(Collected data entries)
__________
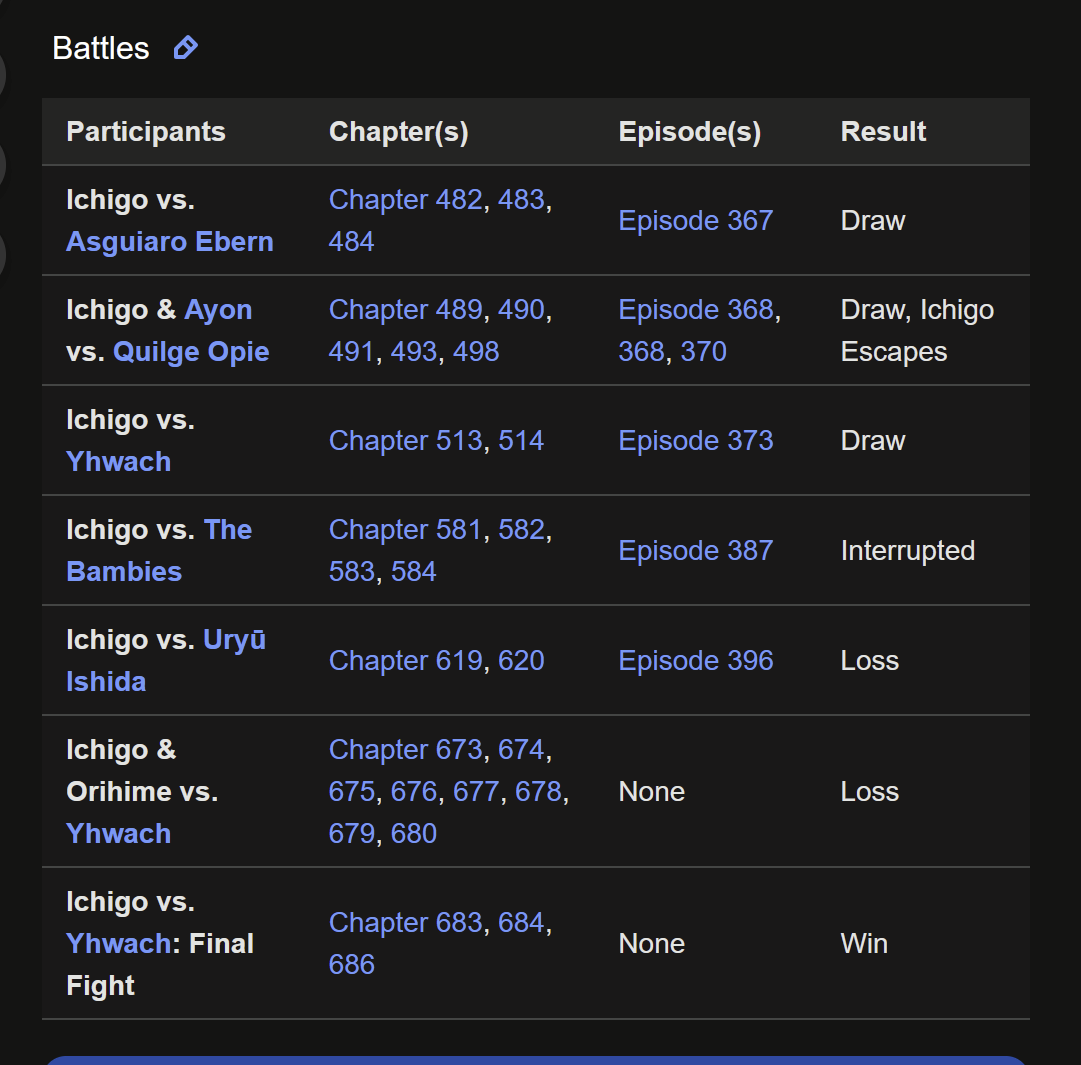The width and height of the screenshot is (1081, 1065).
Task: Open Chapter 482 link
Action: click(x=405, y=200)
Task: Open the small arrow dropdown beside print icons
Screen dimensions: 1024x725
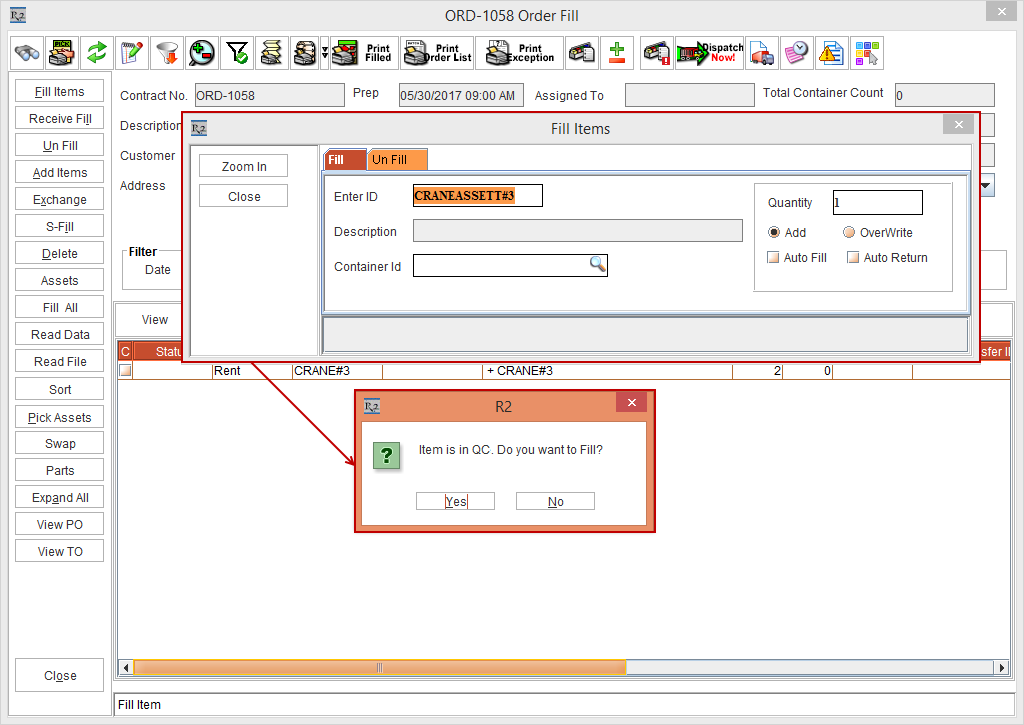Action: pos(324,53)
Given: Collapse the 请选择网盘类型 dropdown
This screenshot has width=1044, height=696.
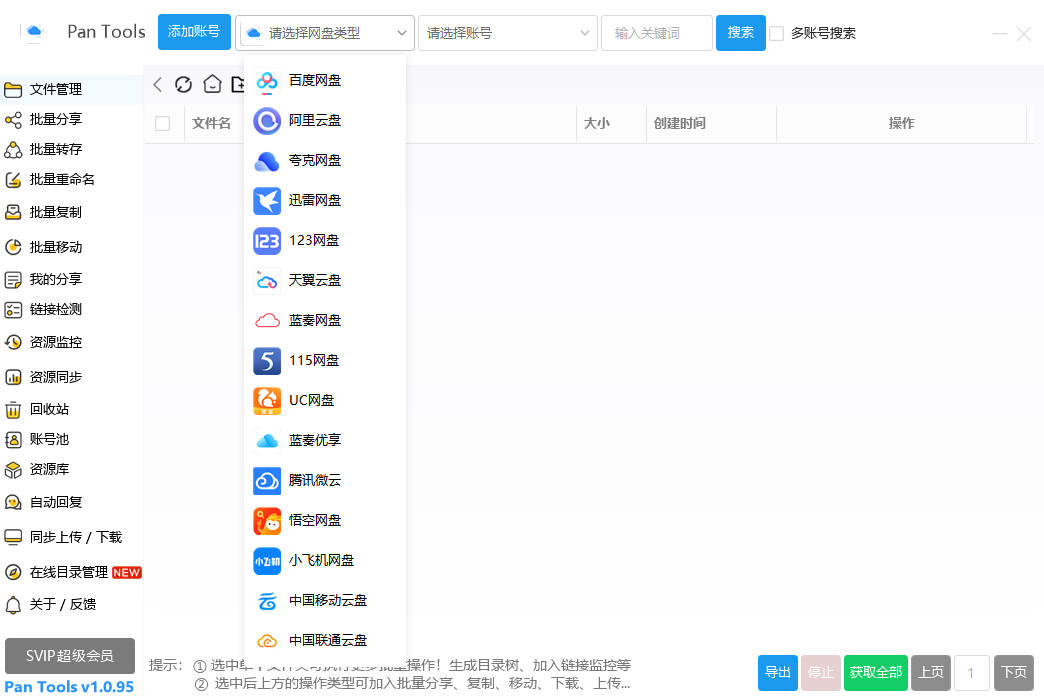Looking at the screenshot, I should tap(325, 33).
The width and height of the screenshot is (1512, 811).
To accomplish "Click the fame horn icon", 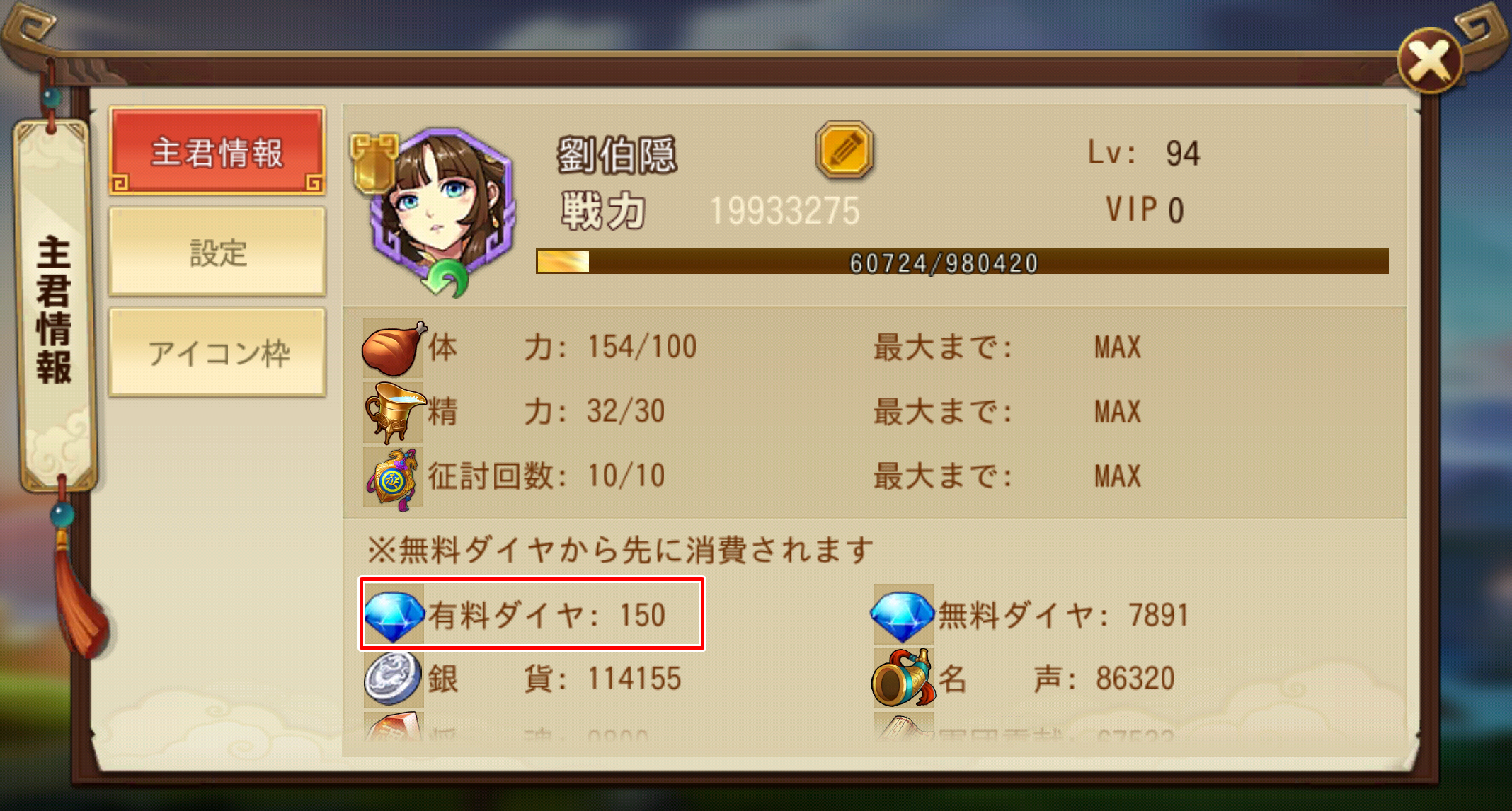I will pyautogui.click(x=903, y=678).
__________
What this task involves: Within the lines above, find those holding the word "dropdown" and copy them.

Your solution:
Task: Open the small arrow dropdown beside print icons
Given: Collapse the 请选择网盘类型 dropdown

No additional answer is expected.